Bryan “Chip” Chippeaux
chairman of the board
House not forgotten
Kudos to the Santa Fe New Mexican for Paul Weideman’s story (“ ‘It just needs a little love,’ ” May 12). As a volunteer and tour guide at El Rancho de las Golondrinas, I have learned so much about New Mexico’s history and how Spanish colonists helped shape it. I applaud the efforts to renovate the Pino Ranch House. My one disappointment was the placement of this wonderful article in the Real Estate section. More people should see it.
Constitution not the issue
For some time, I have been hearing and reading a great deal of criticism about the United States Constitution. Some have said that it is too vague and should be revised, and others have said that it is outdated and should be completely rewritten. This criticism is not new.
Ever since the Constitution was introduced, it has been attacked, studied, analyzed and critiqued. Even Thomas Jefferson did not like it because it gave too much power to the central government, but then, his judgment was clouded by his resentment that he had not been asked to write it. James Madison wrote the Constitution in broad terms in order to give it flexibility for future generations. Also, he devised a system of checks and balances so that no one branch of government would have more power than the other branches, a remarkable achievement in compromise.
Unfortunately, at present, the Constitution is being undermined by the very government it established. Instead of changing the Constitution, we should change the hearts and minds of the people who swore to support and defend it.
G. Gideon Rojas, MNL
Returning to Willmar
I read Thomas Friedman’s column (“President Trump, please visit Willmar,” Commentary, May 17) with great interest, having grown up in Willmar, Minn. I was in Willmar a couple years ago and did not recognize it; downtown was no longer as I remembered it, but then I left after graduating high school in 1964. I have been aware that Somali immigrants had settled in Willmar but was not aware of the numerous other nationalities in town.
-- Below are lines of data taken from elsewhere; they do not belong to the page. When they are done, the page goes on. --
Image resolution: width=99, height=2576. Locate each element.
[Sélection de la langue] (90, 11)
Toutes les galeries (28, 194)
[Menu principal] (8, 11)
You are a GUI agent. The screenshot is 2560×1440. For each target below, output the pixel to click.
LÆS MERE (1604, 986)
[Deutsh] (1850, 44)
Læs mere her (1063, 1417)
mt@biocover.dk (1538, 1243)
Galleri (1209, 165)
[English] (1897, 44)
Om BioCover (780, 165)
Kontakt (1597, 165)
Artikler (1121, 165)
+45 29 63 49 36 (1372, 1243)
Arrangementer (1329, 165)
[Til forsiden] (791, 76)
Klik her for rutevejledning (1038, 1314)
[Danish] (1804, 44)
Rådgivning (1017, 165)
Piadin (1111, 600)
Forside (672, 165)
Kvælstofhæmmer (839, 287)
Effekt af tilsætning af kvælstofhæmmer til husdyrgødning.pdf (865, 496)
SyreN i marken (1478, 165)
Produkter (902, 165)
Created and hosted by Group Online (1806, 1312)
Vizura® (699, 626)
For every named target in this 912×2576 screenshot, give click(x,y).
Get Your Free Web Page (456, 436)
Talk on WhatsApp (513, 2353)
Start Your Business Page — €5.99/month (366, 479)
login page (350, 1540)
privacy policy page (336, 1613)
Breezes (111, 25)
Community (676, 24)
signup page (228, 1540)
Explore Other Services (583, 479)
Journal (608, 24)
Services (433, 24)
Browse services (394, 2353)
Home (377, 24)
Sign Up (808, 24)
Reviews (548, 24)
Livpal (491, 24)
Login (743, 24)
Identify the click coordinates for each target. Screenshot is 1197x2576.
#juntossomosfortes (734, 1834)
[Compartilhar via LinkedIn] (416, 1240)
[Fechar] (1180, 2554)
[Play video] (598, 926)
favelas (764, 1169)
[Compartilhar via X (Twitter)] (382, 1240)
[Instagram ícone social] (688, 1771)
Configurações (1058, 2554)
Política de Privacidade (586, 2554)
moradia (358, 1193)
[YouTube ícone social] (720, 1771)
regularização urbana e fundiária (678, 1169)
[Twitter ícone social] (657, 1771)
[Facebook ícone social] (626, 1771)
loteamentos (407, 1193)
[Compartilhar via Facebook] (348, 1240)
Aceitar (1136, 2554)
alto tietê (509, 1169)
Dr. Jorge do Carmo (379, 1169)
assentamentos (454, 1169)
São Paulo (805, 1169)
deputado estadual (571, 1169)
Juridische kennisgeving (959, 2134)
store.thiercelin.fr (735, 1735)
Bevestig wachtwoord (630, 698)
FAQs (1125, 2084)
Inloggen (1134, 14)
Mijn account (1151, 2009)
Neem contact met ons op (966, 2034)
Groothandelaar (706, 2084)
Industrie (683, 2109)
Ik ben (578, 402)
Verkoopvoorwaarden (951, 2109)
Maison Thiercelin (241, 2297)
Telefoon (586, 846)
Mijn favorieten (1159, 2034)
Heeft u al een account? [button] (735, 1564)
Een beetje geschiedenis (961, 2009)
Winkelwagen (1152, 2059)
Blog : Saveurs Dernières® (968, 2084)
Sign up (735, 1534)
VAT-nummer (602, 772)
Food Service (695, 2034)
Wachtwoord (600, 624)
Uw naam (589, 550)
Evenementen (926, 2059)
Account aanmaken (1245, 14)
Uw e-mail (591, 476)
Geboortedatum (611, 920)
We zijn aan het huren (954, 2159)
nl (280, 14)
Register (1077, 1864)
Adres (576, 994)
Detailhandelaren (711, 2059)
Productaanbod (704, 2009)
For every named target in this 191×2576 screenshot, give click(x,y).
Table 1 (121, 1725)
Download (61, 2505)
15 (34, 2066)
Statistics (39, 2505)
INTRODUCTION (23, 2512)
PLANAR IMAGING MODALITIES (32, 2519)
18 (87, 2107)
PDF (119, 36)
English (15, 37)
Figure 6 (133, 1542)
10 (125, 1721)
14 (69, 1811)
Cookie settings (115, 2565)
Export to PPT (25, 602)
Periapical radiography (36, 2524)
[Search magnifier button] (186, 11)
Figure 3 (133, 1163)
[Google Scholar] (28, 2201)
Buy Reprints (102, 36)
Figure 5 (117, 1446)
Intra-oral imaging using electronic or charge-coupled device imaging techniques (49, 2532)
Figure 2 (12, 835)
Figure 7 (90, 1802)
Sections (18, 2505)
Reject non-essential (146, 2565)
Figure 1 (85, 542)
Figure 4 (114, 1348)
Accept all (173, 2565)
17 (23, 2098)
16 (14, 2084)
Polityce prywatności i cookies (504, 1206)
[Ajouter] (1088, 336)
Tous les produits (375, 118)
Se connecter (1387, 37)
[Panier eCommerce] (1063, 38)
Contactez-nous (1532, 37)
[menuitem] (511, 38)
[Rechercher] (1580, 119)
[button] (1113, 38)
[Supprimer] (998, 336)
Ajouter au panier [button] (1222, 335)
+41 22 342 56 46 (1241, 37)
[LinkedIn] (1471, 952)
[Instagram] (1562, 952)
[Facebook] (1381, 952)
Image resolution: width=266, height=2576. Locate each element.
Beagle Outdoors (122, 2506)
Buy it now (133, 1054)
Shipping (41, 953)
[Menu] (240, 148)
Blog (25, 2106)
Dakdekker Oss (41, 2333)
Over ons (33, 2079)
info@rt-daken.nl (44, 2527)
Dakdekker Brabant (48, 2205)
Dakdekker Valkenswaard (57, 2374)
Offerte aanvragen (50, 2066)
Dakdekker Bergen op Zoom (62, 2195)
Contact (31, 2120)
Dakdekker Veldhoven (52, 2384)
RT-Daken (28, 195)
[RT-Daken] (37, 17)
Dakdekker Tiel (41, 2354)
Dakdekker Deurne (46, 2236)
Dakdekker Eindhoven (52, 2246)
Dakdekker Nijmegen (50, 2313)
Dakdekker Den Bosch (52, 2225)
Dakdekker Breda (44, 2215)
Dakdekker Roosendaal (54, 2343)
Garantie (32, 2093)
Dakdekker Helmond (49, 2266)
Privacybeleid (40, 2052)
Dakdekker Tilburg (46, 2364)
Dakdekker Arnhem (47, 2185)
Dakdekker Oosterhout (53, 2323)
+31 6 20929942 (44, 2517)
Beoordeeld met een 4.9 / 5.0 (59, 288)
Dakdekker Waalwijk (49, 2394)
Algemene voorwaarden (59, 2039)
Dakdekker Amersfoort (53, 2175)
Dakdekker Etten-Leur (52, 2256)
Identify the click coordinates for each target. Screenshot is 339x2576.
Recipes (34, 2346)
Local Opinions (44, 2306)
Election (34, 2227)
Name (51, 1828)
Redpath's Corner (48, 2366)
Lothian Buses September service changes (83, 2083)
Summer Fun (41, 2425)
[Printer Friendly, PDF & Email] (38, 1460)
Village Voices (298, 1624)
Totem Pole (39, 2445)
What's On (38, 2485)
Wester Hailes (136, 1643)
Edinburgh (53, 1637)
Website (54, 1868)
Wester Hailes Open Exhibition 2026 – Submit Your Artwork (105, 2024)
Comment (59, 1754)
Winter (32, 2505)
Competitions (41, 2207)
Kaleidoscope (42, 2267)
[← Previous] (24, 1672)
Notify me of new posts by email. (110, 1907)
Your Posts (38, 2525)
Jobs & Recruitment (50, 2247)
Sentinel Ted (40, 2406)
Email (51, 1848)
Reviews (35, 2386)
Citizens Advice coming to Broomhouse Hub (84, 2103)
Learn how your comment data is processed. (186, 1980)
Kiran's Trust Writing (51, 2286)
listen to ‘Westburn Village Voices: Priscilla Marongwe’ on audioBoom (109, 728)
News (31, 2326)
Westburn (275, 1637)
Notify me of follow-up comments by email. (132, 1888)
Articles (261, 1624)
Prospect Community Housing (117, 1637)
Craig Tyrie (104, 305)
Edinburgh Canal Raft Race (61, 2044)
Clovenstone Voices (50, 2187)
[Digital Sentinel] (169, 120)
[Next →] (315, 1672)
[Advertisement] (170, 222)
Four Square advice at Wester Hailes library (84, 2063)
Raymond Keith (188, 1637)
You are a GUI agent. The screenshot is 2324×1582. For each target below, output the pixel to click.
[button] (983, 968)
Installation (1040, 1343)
During my senior year, we had an exchange student from Africa, who suited up for a football game as the kicker and, of course, kicked soccer-style. We had no clue as to what “football” was to the rest of the world. The Kaffe Fest and turkey parade during Turkey Days have probably been replaced by numerous ethnic celebrations. Willmar’s previous claims to fame were the Jennie-O poultry plant and astronaut George “Pinky” Nelson.